◆ Texto de lectura
↓↓↓

Entre 1993 y 2014, Sergio González Rodríguez y yo nos vimos puntualmente cada martes en la redacción de El ángel, suplemento cultural de Reforma, que él y yo, junto a otros colegas, fundamos. El lunes por la mañana, Beatriz de León, quien fuera nuestra editora durante 20 años, me avisó de su muerte, mientras yo caminaba por una ciudad extranjera. Me va llegando por oleadas el recuerdo de su cariño, silencioso pero significativo, así como la memoria de la inesperada armonía (él venía de Nexos, yo de Vuelta, revistas rivales en tiempos rijosos), con la cual trabajamos. Antes de ese año de 1993, él se había burlado de mí en La Jornada Semanal, herencia de su maestro Fernando Benítez; le respondí elogiando, no sin los reparos necesarios, El centauro en el paisaje (1992) desde Vuelta. A veces, ya en los tiempos de El ángel, se enojaba conmigo, privándome de la palabra durante semanas, sin que yo pudiera averiguar nunca la razón de su disgusto, aunque espulgase, maniático, mis dichos y artículos, buscándola. Tiempo después, de manera tan inesperada como lo fue su fallecimiento, me devolvía el saludo y su conversación entrecortada por la malicia y el pesimismo.

¿Quién fue Sergio? Un moralista que usaba el artículo y el libro para documentar una barbarie mexicana cuyo origen contemporáneo detectó en Huesos en el desierto (2002) y ante la cual nunca suspendió ni su capacidad de indignación ni su duelo. No en balde, minucioso, Roberto Bolaño hizo de esa crónica sobre las llamadas “muertas de Juárez” el documento capital de 2666, como seguramente Los 43 de Ayotzinapa (2015), sobre los estudiantes desaparecidos y asesinados de aquella normal rural, encabezará esa necrografía. En honor a la verdad, pues no encuentro otra manera de tratar la memoria de Sergio, no creo que hayan sido, ni uno ni otro libro, obras periodísticas acabadas. “González Rodríguez”, me dijo un amigo común, “nunca se ganaría un Premio Pulitzer” dedicado a la no ficción, pues valeroso ante los hechos, siempre llegaba el momento fatal cuando Sergio, hombre de letras de principio o a fin, abandonaba los hechos y fabulaba, lo cual es imperdonable en un periodista. Así, nunca pudo probar que los feminicidios de Ciudad Juárez se debieran a una treta satánica organizada por políticos emboscados o que la muerte de los estudiantes de Ayotzinapa fuesen el resultado, nada menos, de un colosal ejercicio de contrainsurgencia. Lo suyo fue la imagen y el mito, lo cual también va a crédito de la realidad y su disección: por ello acaso sus mejores libros —fue uno de los grandes ensayistas de su generación— son De sangre y sol (2006) y El hombre sin cabeza (2009). Sus novelas, en mi caso, aguardan la relectura.

↑↑↑

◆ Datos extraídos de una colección
↓↓↓

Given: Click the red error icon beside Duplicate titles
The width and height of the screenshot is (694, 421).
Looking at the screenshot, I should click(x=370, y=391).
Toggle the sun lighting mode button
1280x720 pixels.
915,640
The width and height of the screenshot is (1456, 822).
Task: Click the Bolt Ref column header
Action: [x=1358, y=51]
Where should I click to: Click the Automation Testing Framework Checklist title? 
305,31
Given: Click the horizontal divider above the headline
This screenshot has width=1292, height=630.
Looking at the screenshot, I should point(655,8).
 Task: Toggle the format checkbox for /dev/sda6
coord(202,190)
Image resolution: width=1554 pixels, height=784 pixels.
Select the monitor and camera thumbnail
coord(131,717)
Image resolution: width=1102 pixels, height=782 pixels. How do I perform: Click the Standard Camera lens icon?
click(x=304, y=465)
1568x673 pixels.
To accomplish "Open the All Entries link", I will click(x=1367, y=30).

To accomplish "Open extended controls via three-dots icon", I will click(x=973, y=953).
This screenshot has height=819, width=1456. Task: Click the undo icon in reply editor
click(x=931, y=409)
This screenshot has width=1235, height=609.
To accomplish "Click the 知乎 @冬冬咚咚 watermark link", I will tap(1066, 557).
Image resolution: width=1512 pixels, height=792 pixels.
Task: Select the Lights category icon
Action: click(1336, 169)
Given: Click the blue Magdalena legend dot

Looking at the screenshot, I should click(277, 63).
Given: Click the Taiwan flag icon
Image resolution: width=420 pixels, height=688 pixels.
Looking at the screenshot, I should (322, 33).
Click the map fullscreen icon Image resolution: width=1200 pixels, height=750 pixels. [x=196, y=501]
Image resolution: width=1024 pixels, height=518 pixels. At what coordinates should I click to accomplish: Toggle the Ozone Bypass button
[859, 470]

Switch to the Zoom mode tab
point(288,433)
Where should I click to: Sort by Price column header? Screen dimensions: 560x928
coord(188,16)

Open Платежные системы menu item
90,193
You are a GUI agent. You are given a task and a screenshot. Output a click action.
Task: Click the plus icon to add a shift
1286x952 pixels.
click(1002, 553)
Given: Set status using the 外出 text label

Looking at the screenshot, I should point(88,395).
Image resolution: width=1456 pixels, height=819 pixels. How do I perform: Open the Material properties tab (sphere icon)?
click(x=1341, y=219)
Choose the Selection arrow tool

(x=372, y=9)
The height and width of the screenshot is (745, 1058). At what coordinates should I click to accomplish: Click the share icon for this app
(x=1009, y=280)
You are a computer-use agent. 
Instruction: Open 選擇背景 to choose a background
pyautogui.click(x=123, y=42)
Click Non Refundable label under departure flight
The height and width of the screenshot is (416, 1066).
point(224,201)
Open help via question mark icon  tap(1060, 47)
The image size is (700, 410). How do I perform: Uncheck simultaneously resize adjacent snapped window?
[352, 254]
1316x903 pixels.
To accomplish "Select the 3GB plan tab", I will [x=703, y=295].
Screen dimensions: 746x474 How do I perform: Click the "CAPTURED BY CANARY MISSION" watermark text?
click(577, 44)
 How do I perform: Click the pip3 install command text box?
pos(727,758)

↑↑↑

◆ Actividades por resolver
(A) Enumera los libros de Sergio González Rodríguez que se mencionan en el texto sobre él, junto con el año que acompaña a cada uno.
(B) Indica cuántas líneas de los registros contienen la cadena "should".

◆ Respuestas completas
(A)
- El centauro en el paisaje (1992)
- Huesos en el desierto (2002)
- De sangre y sol (2006)
- El hombre sin cabeza (2009)
- Los 43 de Ayotzinapa (2015)

(B) 9